While the Radbruch formula was seemingly endorsed to a limited degree by German
Courts post WW2 (such as the disapplication of laws revoking German Jew’s
citizenship) it has faced stark criticism from academics such as Hart who warns
we must not allow morality to supplant the law. Hart argues that Rabruch placed
a gross overvaluation ‘of the importance of the bare fact that a rule may be
said to be a valid rule of law, as if this, once declared, was conclusive of
the final moral question: ‘Ought this rule of law to be obeyed?’. The Radbruch
rule while arguably appropriate in the context of a post-Nazi Germany becomes
seemingly redundant in a modern day municipal system.

As such our attention to academics who advocate a natural
law analysis in a less pure form. Finnis is one such academic who submits that
we understand the law from the point of view of a reasonable person disposed to
obey it. Finnis’ analysis holds that generally, laws are reasonably directed to
solving a community’s co-ordination problems for the sake of the common good.
While not in conflict with the submission that social fact plays a more crucial
role in the question of legal validity. From a purely methodological standpoint
the issue can be raised as to whether a theory built on generalizations can
adequately said to provide an answer to the question of legal validity. Such an
approach is questioned by Dickson who while not completely dismissive of
central case theory believes bringing in moral analysis too early. Instead he
advocates indirect evaluation a way of understanding features of what makes law
important in someone’s lives without passing evaluative judgement.  We must first acquire ‘an accurate and
explanatorily adequate account of what law is’ (its nature, the kinds of demands
it makes, role it seeks to play in our practical reasoning) … ‘Then we can go
on to morally evaluate law and consider e.g. when it is morally justified and
ought morally to be obeyed (and when it is not and ought to be appropriately
criticized and reformed, or perhaps resisted).’ As such under the central case
theory of Dickinson’s adaptation the question of morality in the analysis of
legal validity is seemingly secondary to social fact.

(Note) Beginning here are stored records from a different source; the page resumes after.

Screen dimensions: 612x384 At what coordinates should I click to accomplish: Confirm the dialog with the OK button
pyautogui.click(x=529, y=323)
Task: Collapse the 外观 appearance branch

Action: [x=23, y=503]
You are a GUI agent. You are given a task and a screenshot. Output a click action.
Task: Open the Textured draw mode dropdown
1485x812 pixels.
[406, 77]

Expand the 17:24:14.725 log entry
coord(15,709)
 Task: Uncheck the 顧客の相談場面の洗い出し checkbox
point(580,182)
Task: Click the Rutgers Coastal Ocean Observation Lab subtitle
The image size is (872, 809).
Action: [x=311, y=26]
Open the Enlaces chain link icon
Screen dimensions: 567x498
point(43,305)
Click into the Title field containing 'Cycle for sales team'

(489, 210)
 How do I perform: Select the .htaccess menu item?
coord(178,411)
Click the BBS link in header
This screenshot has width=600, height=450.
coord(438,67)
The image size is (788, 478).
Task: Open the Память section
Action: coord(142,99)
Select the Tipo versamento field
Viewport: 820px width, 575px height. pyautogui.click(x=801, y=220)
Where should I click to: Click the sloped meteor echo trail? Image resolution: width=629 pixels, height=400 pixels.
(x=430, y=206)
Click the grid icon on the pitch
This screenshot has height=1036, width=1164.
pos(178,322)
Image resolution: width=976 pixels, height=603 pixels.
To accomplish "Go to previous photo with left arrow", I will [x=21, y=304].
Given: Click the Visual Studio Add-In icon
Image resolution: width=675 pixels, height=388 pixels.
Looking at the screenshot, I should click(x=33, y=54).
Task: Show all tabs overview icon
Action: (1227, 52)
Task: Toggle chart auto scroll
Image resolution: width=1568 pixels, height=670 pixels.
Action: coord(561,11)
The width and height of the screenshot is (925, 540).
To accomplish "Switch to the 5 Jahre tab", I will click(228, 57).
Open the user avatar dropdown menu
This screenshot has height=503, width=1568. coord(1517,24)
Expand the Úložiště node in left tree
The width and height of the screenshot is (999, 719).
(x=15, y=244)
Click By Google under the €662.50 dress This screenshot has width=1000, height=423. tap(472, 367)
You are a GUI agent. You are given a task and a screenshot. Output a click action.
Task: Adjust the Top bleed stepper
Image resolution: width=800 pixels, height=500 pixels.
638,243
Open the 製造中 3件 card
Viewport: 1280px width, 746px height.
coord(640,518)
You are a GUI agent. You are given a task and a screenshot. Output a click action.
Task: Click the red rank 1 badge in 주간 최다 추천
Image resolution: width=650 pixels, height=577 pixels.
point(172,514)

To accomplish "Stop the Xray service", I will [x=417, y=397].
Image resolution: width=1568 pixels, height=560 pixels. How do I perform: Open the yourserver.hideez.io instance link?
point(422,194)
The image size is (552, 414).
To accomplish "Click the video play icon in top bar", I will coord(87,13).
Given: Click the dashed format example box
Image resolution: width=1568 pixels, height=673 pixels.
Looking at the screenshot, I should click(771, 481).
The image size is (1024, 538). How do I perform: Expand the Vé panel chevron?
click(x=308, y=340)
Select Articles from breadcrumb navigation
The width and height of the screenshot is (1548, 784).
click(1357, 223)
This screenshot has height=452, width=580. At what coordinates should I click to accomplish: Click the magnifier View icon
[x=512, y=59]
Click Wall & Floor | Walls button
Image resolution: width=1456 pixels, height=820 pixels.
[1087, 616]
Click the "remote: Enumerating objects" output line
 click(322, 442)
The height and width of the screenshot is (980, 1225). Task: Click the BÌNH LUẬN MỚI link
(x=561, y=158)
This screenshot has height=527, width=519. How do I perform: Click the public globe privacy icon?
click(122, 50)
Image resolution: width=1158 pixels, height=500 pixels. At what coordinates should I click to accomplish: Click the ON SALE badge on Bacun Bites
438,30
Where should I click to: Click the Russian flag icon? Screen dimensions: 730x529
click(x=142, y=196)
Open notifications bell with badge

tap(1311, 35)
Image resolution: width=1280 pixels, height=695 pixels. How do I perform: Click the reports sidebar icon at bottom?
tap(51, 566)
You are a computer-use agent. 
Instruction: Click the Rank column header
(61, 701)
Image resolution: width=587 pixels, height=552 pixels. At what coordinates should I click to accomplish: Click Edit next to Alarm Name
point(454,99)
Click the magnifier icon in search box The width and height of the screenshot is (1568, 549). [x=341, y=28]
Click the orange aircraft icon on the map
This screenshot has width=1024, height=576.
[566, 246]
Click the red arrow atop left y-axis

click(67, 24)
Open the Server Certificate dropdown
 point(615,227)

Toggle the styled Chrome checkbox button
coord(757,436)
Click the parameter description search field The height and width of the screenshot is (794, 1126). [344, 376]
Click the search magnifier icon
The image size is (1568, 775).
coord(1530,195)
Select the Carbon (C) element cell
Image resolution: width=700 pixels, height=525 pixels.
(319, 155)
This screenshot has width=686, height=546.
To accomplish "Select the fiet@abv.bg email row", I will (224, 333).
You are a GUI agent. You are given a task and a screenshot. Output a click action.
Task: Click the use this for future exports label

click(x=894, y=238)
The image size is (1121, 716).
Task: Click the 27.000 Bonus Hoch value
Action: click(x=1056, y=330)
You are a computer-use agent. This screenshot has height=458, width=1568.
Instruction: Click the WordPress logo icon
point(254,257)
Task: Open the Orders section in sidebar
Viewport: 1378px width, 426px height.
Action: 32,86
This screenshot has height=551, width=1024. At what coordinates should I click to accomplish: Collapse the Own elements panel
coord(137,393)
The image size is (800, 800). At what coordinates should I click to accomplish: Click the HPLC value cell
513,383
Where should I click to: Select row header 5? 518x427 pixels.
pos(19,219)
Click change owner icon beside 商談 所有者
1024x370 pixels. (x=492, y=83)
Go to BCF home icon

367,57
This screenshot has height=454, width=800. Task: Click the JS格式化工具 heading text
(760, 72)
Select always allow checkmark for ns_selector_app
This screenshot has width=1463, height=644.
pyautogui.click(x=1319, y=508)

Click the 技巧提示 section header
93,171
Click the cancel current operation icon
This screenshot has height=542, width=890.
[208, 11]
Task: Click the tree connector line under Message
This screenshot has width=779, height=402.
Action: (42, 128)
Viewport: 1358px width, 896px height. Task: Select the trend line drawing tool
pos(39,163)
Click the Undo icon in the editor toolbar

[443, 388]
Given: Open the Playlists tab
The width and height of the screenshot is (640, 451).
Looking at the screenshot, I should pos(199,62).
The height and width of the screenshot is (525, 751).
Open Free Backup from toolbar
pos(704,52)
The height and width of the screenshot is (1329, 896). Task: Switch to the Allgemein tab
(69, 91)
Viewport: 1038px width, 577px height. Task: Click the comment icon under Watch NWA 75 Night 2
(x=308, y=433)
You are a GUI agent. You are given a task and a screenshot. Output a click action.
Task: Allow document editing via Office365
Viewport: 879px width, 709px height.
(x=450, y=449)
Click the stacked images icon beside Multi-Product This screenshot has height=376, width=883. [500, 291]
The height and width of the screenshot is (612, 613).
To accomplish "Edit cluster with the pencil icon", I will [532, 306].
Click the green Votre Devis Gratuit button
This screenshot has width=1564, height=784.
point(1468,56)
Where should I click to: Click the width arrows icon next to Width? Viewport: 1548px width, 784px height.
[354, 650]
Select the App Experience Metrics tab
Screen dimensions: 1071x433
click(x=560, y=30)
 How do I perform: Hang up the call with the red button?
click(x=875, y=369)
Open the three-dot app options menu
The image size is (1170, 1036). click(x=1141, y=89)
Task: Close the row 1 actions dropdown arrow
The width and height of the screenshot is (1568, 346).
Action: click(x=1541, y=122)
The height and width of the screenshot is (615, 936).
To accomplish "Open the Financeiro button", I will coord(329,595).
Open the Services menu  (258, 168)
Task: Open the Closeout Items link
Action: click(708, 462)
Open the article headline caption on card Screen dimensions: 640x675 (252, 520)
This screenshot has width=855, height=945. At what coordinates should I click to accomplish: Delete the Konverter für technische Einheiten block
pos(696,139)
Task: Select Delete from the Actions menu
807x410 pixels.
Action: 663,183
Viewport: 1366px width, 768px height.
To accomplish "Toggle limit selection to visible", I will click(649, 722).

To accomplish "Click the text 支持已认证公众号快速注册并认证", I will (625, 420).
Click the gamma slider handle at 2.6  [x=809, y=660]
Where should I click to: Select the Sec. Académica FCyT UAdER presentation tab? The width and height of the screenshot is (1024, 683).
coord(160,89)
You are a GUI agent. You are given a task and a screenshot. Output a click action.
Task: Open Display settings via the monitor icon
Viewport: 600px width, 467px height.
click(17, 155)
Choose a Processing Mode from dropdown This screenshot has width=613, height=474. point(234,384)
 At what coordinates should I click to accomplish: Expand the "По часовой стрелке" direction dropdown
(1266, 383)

Dworkin another advocate of a ‘softer’ rendition of a
natural law on the advocates that law includes norms and legal principles that
justify these norms. He is critical of Hart’s exclusion of principles (covering
various norms or standards) from the account of a legal system consisting of
primary (duty imposing) and secondary (power conferring) rules. Dworkin distinguishes
such principles from laws on the ground that rules apply without leeway or
alternative whereas principles do not necessarily determine decisions even to
the cases to which they apply. Furthermore, principles are capable of having a
‘weight’ with it being capable of adding up the force of conflicting principles
to reach a decision in a case. Furthermore, judges make use of various
principles of interpretation when construing statute, taking ‘an internal point
of view toward these principles as formulating norms for decisions and
criticize others for not following them’. Such principles are referred to as
“legal principles” or “principles of law and as Dworkin submits,
are binding on judges.

Against the background of the above, Dworkin is critical of
the inadequacy of Hart’s positivist approach to legal validity in the form of
the rule of recognition (a secondary rule of recognition is accepted and used
for the identification of primary rules of obligation). The first criticism
levied at Hart is that the rule of recognition is incapable of using the
content of norms or principles as criterion given that a central tenant of
positivism is that laws are capable of identification by their pedigree or
origin. Given principles do not legally become enforceable by their pedigree
alone, they cannot be identified by the rule of recognition. In response to
this criticism, Hart explicitly recognises that moral content can be used as
criterion in some jurisdictions. Furthermore, similarities can be drawn between
the method through which Dworkin describes principles becoming legal and Hart’s
own account of social duty imposing laws.

Dworkin also criticises
the rule of recognition on the grounds that in scenario of a controversial
case, convergent practice is incapable of solving the problem and as such,
Judges will appeal to arguments for the moral superiority of one view over
another. In such a sense the rule of recognition must be a normative principle
as opposed to being based in social fact. Hart responds to such criticism on
the grounds simply that if judges make reference to morality in passing
judgement, then a social rule requires them to do so. Furthermore, even if
morality need be brought into the analysis this does not necessarily lead to a
normative principle given that a ‘person can view matters from the perspective
of those who take a moral internal point of view without endorsing that
view-point’. cm2 cm3 

As evidenced above Dworkin’s criticisms of Hart seemingly
fail and such we now turn to discuss the positivist approach to legal validity.

It
is submitted that social fact does play a predominant role in the question of
legal validity but the question remains in what form does this social fact
take? cm4 Austin
submits that the law is a command given by a sovereign to a subordinate backed
by a threat (the social fact in this scenario being the command and the
qualifications (issued by the sovereign) behind it are the social facts
required to establish legal validity). This is conception is convincingly disproved
by Hart on the grounds that Laws applying coercive force commonly applies to
those who enact is as well (seemingly a unique feature of law). Other varieties
of law conferring legal powers to adjudicate or legislate (public powers) or
vary legal relationships (private) that cannot be construed as orders backed by
threats, some legal rules differ from orders in mode of origin (not brought
into being by explicit prescription) and failed to account for continuity of
legislative authority. Furthermore, Hart draws an important distinction between
an obligation and being obliged to do something, dependant entirely whether an
internal (internal feeling as matter of moral or social obligation) or external
(focused purely on the coercive nature) analysis is taken.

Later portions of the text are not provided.